Friday, June 10, 2011

WisCon Panel 106: The Future's Here, It's Just Not Evenly Distributed

By Nancy Jane Moore

Unlike Josh, I cannot participate in a panel and take good notes about it, so this will not be a detailed post. But our discussion of the uneven distribution of the future went to some interesting places and included a great deal of thoughtful audience participation.

The other panelists were Lisa Freitag, Katherine Mankiller, and Neil Rest. Our appointed moderator was not able to come to WisCon, which I discovered a few hours before the panel, so, being your classic responsible middle-aged woman, I jumped in and took charge to make sure we had some structure.

The program book described the panel as follows:
Many SF books presuppose dramatic technologically-led transformation for the human race. But even in a high-tech society, not everyone can or will adopt technology at the same rate. Will developing countries leapfrog the industrialized world and go right to the newer technologies, as several countries did with cell phones? What will happen to the late adopters when the singularity comes?
As worded, the subject looked to be confined to a discussion of high tech, and in making a fast outline of possible discussion topics, I came up with thoughts about the growing gap between those who know how to write programs and apps, and those who only know how to use them, as well as some thoughts on other aspects of the future besides technology that look very unequal (health care, access to water, and so forth).

Almost from the beginning, the general consensus of both the panel and the audience was that when it comes to high tech, the future isn't all that unevenly distributed. Both Neil and Katherine, who have experience in computer tech, contended that as more items are developed and prices drop, usable tech is becoming more and more widely available worldwide. And it isn't just use of high tech that's expanding; the ability to create for it -- to program, to write apps, to design new tech more functional for various places -- is also becoming more available worldwide.

The audience -- which included many people who knew a lot about the subject -- agreed. In general, we concluded that access to technology was not a large problem and was likely to resolve itself.

But -- and it's a big but -- that doesn't mean the future in general will be evenly distributed. Technology can't solve all problems, Lisa said. (She actually said this in a sharper manner, but alas, I wasn't taking notes and don't have her quote.) She's a doctor, and very aware of the unequal distribution of health care.

It's great if you have an app for your phone that tells you where you can find clean water, but what if the nearest source of clean water is hundreds of miles away? Sure, we can develop tech gadgets that help with food production, but they can't fix the problems caused by too much or too little rain. And even if we can use the latest tech to figure out appropriate distribution patterns for food and medicine, companies driven by a profit-centered bottom line aren't going to ship them to places where people can't pay for them.
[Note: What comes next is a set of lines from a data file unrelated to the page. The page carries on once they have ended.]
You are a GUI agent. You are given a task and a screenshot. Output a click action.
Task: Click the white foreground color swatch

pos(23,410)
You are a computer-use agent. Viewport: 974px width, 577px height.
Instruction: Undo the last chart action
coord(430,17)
As one audience member pointed out, social media has been very useful for the people who live in the Marshall Islands, who have used it to alert the rest of the world that rising oceans are going to take their homes. But while technology makes their plight more visible, it can't stop the ocean level from rising.
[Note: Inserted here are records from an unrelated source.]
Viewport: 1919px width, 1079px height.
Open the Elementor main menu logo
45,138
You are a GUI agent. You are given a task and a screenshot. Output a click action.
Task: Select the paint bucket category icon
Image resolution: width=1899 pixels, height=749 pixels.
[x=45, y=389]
We veered into medical tourism: Rich Americans going for treatments they can't get at home; poorer Americans going for treatments they can't afford at home because they are cheaper in places like India or Mexico or Thailand; both sets of people using resources that are then not available to the people who live in those countries. We talked a lot about the water problem and the food problem. We discussed infrastructure problems -- another area where the rich are insulated from the struggles of everyone else.

And we concluded that even if everyone has access to a smartphone, the future is still going to be unevenly distributed.
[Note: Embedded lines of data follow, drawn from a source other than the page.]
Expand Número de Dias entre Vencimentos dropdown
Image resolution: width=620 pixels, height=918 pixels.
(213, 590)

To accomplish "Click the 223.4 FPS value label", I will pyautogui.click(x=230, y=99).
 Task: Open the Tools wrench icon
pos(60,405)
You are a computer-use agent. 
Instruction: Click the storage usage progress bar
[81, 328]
We didn't get to the singularity -- we were too interested in the very real inequalities that aren't fixed by high tech.

This particular panel was marked by a very high level of audience participation -- I'd estimate that 75-80 percent of the audience had something to contribute. Everyone's participation was thoughtful and well-presented -- nobody talked just to hear themselves. I think the high level of audience participation made this a particularly good event and one of the high points of WisCon for me.